• EXERCISE PROMPT:
Nothing but an exact reprint of the records is to be returned.

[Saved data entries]
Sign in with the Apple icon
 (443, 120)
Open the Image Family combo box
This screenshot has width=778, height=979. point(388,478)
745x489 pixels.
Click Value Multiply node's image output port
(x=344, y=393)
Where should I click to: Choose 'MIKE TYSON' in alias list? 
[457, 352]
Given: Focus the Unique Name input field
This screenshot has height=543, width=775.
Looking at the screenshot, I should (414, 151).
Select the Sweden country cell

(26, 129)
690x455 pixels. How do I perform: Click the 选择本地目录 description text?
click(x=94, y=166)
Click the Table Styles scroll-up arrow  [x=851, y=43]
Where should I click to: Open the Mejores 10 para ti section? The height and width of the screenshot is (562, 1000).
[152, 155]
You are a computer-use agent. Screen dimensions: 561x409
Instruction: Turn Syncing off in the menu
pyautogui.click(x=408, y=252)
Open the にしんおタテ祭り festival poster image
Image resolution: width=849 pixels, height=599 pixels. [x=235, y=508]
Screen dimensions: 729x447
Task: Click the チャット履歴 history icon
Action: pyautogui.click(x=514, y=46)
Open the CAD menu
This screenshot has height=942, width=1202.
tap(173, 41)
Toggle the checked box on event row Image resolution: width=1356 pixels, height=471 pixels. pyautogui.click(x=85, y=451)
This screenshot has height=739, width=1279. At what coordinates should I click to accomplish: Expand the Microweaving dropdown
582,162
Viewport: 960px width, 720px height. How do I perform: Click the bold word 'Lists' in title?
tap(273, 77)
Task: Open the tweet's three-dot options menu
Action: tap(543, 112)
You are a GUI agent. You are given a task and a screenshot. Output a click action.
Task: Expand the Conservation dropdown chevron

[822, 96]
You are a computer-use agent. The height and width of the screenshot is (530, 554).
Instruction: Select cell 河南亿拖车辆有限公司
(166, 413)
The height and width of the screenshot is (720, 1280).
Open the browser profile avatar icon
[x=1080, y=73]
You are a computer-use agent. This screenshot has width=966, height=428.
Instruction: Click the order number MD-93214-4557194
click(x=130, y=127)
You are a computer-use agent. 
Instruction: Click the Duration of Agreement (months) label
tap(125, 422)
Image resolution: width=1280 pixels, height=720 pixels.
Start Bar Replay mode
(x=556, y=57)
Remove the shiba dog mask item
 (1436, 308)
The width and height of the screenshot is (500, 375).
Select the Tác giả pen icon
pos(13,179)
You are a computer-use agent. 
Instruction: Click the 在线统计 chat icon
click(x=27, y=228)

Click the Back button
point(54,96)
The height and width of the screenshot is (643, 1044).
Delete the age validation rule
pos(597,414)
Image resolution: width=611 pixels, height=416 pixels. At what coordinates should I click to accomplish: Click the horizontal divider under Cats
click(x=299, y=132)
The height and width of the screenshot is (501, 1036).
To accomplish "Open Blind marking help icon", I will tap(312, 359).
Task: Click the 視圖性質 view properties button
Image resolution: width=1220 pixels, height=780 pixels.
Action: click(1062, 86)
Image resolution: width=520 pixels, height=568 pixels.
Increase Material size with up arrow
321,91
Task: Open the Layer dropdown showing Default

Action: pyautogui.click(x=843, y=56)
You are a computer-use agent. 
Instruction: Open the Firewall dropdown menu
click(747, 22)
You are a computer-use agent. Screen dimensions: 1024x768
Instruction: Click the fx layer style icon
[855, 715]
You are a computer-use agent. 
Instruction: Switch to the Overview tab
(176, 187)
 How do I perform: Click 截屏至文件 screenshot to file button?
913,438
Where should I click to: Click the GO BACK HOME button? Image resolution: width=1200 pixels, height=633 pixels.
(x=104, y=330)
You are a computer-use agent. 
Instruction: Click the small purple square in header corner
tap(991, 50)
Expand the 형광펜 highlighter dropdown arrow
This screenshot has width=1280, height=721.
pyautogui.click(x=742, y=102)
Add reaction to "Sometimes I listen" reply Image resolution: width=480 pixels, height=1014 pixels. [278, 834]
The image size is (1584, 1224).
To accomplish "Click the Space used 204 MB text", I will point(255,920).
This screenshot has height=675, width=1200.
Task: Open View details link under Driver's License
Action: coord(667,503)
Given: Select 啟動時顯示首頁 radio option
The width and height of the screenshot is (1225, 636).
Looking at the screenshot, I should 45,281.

• EXERCISE ANSWER:
Sign in with the Apple icon
 (443, 120)
Open the Image Family combo box
This screenshot has width=778, height=979. point(388,478)
745x489 pixels.
Click Value Multiply node's image output port
(x=344, y=393)
Where should I click to: Choose 'MIKE TYSON' in alias list? 
[457, 352]
Given: Focus the Unique Name input field
This screenshot has height=543, width=775.
Looking at the screenshot, I should (414, 151).
Select the Sweden country cell

(26, 129)
690x455 pixels. How do I perform: Click the 选择本地目录 description text?
click(x=94, y=166)
Click the Table Styles scroll-up arrow  [x=851, y=43]
Where should I click to: Open the Mejores 10 para ti section? The height and width of the screenshot is (562, 1000).
[152, 155]
You are a computer-use agent. Screen dimensions: 561x409
Instruction: Turn Syncing off in the menu
pyautogui.click(x=408, y=252)
Open the にしんおタテ祭り festival poster image
Image resolution: width=849 pixels, height=599 pixels. [x=235, y=508]
Screen dimensions: 729x447
Task: Click the チャット履歴 history icon
Action: pyautogui.click(x=514, y=46)
Open the CAD menu
This screenshot has height=942, width=1202.
tap(173, 41)
Toggle the checked box on event row Image resolution: width=1356 pixels, height=471 pixels. pyautogui.click(x=85, y=451)
This screenshot has height=739, width=1279. At what coordinates should I click to accomplish: Expand the Microweaving dropdown
582,162
Viewport: 960px width, 720px height. How do I perform: Click the bold word 'Lists' in title?
tap(273, 77)
Task: Open the tweet's three-dot options menu
Action: tap(543, 112)
You are a GUI agent. You are given a task and a screenshot. Output a click action.
Task: Expand the Conservation dropdown chevron

[822, 96]
You are a computer-use agent. The height and width of the screenshot is (530, 554).
Instruction: Select cell 河南亿拖车辆有限公司
(166, 413)
The height and width of the screenshot is (720, 1280).
Open the browser profile avatar icon
[x=1080, y=73]
You are a computer-use agent. This screenshot has width=966, height=428.
Instruction: Click the order number MD-93214-4557194
click(x=130, y=127)
You are a computer-use agent. 
Instruction: Click the Duration of Agreement (months) label
tap(125, 422)
Image resolution: width=1280 pixels, height=720 pixels.
Start Bar Replay mode
(x=556, y=57)
Remove the shiba dog mask item
 (1436, 308)
The width and height of the screenshot is (500, 375).
Select the Tác giả pen icon
pos(13,179)
You are a computer-use agent. 
Instruction: Click the 在线统计 chat icon
click(x=27, y=228)

Click the Back button
point(54,96)
The height and width of the screenshot is (643, 1044).
Delete the age validation rule
pos(597,414)
Image resolution: width=611 pixels, height=416 pixels. At what coordinates should I click to accomplish: Click the horizontal divider under Cats
click(x=299, y=132)
The height and width of the screenshot is (501, 1036).
To accomplish "Open Blind marking help icon", I will tap(312, 359).
Task: Click the 視圖性質 view properties button
Image resolution: width=1220 pixels, height=780 pixels.
Action: click(1062, 86)
Image resolution: width=520 pixels, height=568 pixels.
Increase Material size with up arrow
321,91
Task: Open the Layer dropdown showing Default

Action: pyautogui.click(x=843, y=56)
You are a computer-use agent. 
Instruction: Open the Firewall dropdown menu
click(747, 22)
You are a computer-use agent. Screen dimensions: 1024x768
Instruction: Click the fx layer style icon
[855, 715]
You are a computer-use agent. 
Instruction: Switch to the Overview tab
(176, 187)
 How do I perform: Click 截屏至文件 screenshot to file button?
913,438
Where should I click to: Click the GO BACK HOME button? Image resolution: width=1200 pixels, height=633 pixels.
(x=104, y=330)
You are a computer-use agent. 
Instruction: Click the small purple square in header corner
tap(991, 50)
Expand the 형광펜 highlighter dropdown arrow
This screenshot has width=1280, height=721.
pyautogui.click(x=742, y=102)
Add reaction to "Sometimes I listen" reply Image resolution: width=480 pixels, height=1014 pixels. [278, 834]
The image size is (1584, 1224).
To accomplish "Click the Space used 204 MB text", I will point(255,920).
This screenshot has height=675, width=1200.
Task: Open View details link under Driver's License
Action: coord(667,503)
Given: Select 啟動時顯示首頁 radio option
The width and height of the screenshot is (1225, 636).
Looking at the screenshot, I should 45,281.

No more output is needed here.